Lonami / lzxd

https://crates.io/crates/lzxd
Apache License 2.0
14 stars 3 forks source link

What do "reference data" and "subject data" refer to? #1

Closed jdm closed 10 months ago

jdm commented 4 years ago

https://docs.rs/lzxd/0.1.0/lzxd/enum.WindowSize.html refers to the reference data and the subject data, but I'm having trouble figuring out what that means, and how to determine the window size ahead of time. The context here is that I'm trying to integrate lzxd into this code where I have the size of the compressed data and the decompressed size.

Lonami commented 4 years ago

how to determine the window size ahead of time

It should be "agreed" beforehand between the party who provides the compressed file and the party interested in decompressing it. That is, you can't determine it ahead of time (unless you're the one compressing it, then you decide, but this library can't compress LZXD yet).

The library was designed for XNB files in mind and I haven't had the chance to test it anywhere else (surprisingly most LZXD implementations out there don't implement compression either :P), so it might need some adjustments to get it to work in other files. PRs or sample files are more than welcome!

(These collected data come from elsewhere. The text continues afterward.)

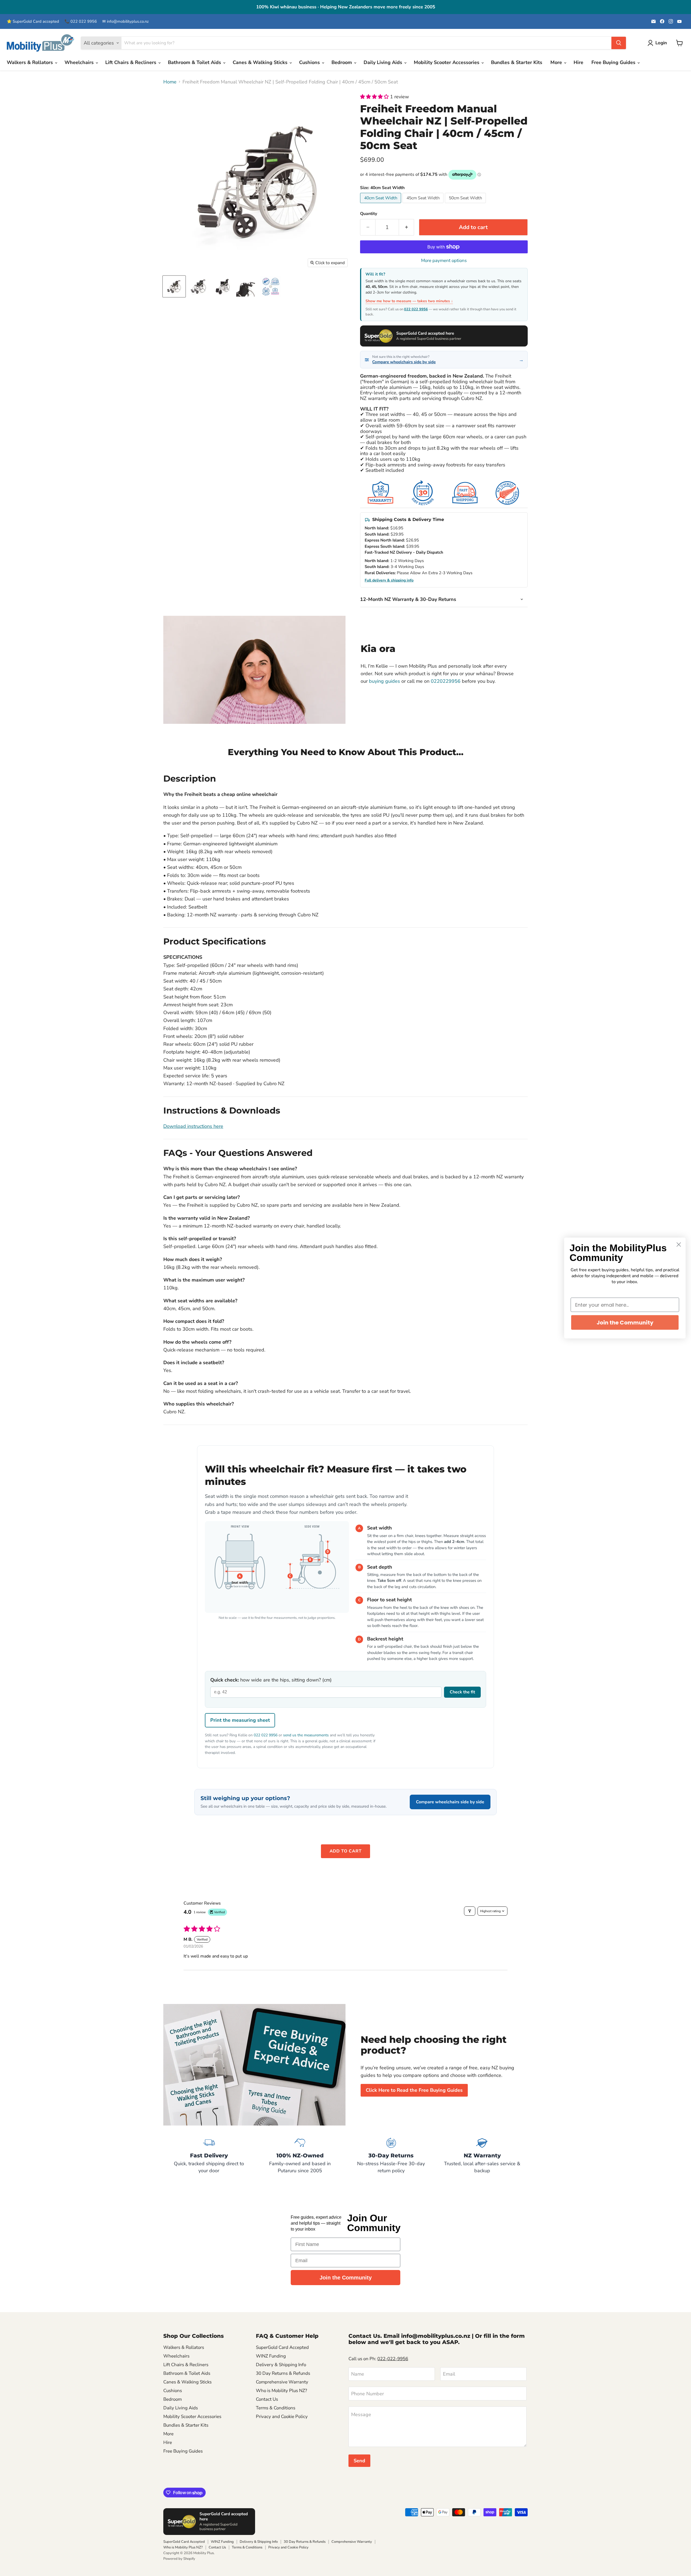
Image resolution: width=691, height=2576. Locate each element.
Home (170, 82)
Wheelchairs (80, 62)
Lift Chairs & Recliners (131, 62)
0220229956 (445, 681)
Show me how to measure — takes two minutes (408, 301)
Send (359, 2460)
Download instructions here (193, 1126)
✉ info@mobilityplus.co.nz (125, 21)
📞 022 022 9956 (81, 21)
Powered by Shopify (179, 2558)
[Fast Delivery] (209, 2155)
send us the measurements (306, 1735)
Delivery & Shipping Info (281, 2365)
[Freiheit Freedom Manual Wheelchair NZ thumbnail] (198, 286)
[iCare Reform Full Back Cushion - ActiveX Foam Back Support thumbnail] (270, 286)
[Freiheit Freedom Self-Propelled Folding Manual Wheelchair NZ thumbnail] (174, 286)
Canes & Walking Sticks (261, 62)
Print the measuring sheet (240, 1720)
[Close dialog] (678, 1244)
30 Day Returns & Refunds (283, 2373)
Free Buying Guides (614, 62)
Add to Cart (346, 1851)
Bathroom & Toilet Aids (195, 62)
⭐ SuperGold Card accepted (33, 21)
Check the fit (462, 1692)
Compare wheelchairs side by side (450, 1802)
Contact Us (267, 2399)
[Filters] (469, 1911)
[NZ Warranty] (482, 2155)
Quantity (368, 213)
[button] (375, 96)
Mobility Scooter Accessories (447, 62)
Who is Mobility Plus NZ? (281, 2390)
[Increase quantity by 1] (406, 227)
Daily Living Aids (384, 62)
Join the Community (346, 2278)
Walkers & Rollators (30, 62)
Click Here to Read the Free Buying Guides (414, 2090)
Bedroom (342, 62)
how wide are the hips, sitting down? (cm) (271, 1680)
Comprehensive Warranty (282, 2382)
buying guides (384, 681)
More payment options (444, 260)
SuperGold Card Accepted (282, 2347)
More (556, 62)
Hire (578, 62)
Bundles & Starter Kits (516, 62)
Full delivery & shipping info (389, 580)
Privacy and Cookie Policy (282, 2416)
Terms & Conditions (275, 2408)
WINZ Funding (271, 2356)
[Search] (618, 43)
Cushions (310, 62)
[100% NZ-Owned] (300, 2155)
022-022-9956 (392, 2359)
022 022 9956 (416, 309)
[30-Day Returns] (391, 2155)
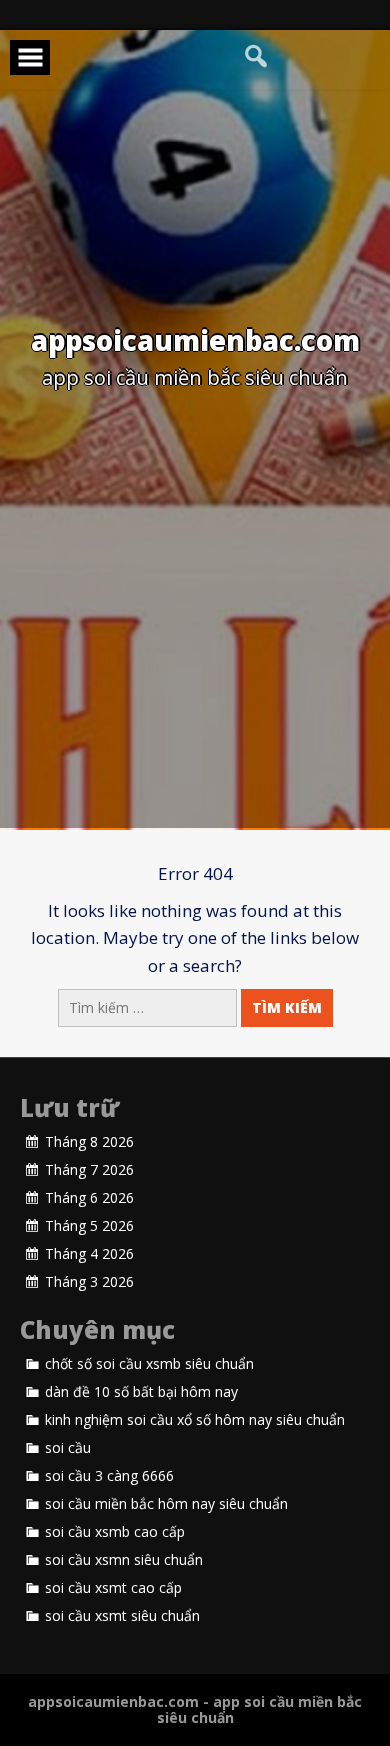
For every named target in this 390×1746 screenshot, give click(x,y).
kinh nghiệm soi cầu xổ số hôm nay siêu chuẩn (195, 1420)
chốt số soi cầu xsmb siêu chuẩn (149, 1364)
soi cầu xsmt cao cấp (113, 1588)
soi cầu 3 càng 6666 (109, 1476)
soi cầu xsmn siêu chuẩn (124, 1560)
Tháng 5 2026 (89, 1226)
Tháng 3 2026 (89, 1282)
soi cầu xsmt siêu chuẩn (122, 1616)
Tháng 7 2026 (89, 1170)
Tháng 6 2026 (89, 1198)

The WindowSize talks about reference and subject data because it's pretty much extracted from the official documentation, 2.1.2 Window Size:

The sliding window size MUST be a power of 2, from 2^17 (128 kilobytes (KB)) up to 2^25 (32 megabytes (MB)). The window size is not stored in the compressed data stream and MUST be specified to the decoder before decoding begins. The window size SHOULD be the smallest power of two between 2^17 and 2^25 that is greater than or equal to the sum of the size of the reference data rounded up to a multiple of 32,768 and the size of the subject data.

To be completely honest, I'm not exactly sure what those refer to since most of the document talks about compression but the library used the reference decompression which is just a section in the entire document.

jdm commented 4 years ago

Luckily, the code I'm integrating it into is actually for parsing XNB files.

Lonami commented 4 years ago

Would you mind sharing it? I was porting xnbcli to Rust myself but didn't get very far / didn't publish what I had.

As for the issue, I'm not sure if there is a reason to keep it open, maybe beyond trying to improve the documentation.

jdm commented 4 years ago

I linked the code in the original comment, but I'll push the latest changes that attempt to integrate this crate and hit an error on the compressed Stardew Valley xnbs that xnbcli can decompress.

jdm commented 4 years ago

The documentation in https://docs.microsoft.com/en-us/openspecs/exchange_server_protocols/ms-patch/5dfc82a3-f31b-48a8-ab4c-7e9cbf8ece9b did help me better understand that reference data and subject data appear to be (more or less) unrelated to the compressed data. I stole the WindowSize value that I needed from xnbcli.

Lonami commented 4 years ago

I linked the code in the original comment

Oh right my bad :)

I stole the WindowSize value that I needed from xnbcli.

Yeah basically I think it's guess work unless you had access to SDV source to find what value the use. Do you think we could improve the documentation or should we close the issue?

jdm commented 4 years ago

It might be worth calling out in the documentation something like this:

The window size is a value that must be calculated based on the original compression settings that was used. When decompressing data for which the original settings are unknown, the only known method for choosing a window size is guess and check.
Lonami commented 4 years ago

Feel free to send a pull request, if you like.

Lonami commented 10 months ago

Closing due to inactivity (but by all means feel free to still send a PR if you desire).